• Work request:
Copy the data exactly from the line that contains "Click the 'Have a PayPal account?' text" through the line that contains "This screenshot has width=1221, height=739.", keeping both end lines and leaving out everything else.

• Dataset content:
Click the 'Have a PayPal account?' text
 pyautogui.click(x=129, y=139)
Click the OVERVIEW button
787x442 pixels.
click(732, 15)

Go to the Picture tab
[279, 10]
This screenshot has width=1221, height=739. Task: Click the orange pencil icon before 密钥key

==

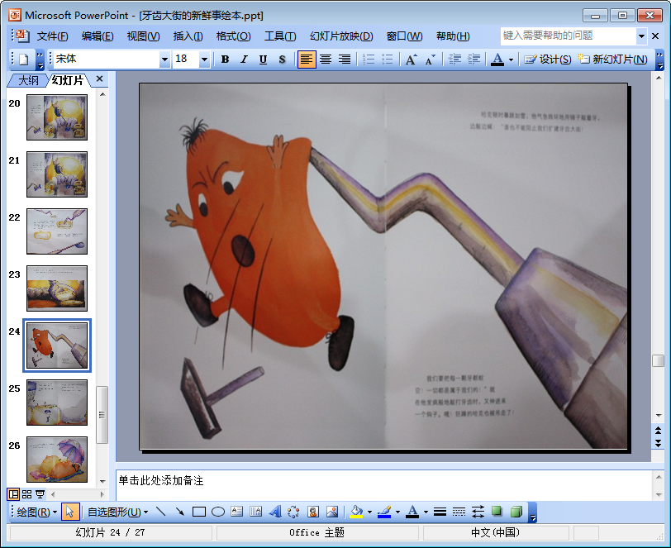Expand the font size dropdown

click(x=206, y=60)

==

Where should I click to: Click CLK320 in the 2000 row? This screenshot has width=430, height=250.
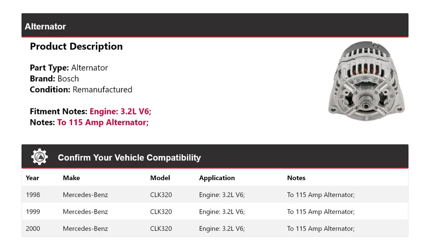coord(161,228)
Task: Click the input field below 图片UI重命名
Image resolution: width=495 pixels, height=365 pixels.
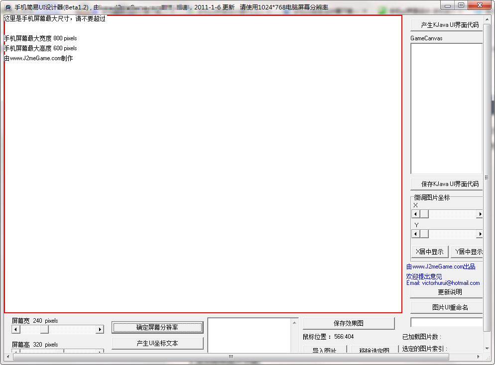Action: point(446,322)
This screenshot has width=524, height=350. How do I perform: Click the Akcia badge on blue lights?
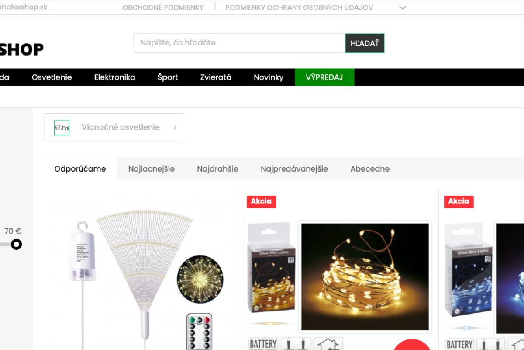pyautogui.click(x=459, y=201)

• Solution:
Click the 'Have a PayPal account?' text
 pyautogui.click(x=129, y=139)
Click the OVERVIEW button
787x442 pixels.
click(732, 15)

Go to the Picture tab
[279, 10]
This screenshot has width=1221, height=739. Task: Click the orange pencil icon before 密钥key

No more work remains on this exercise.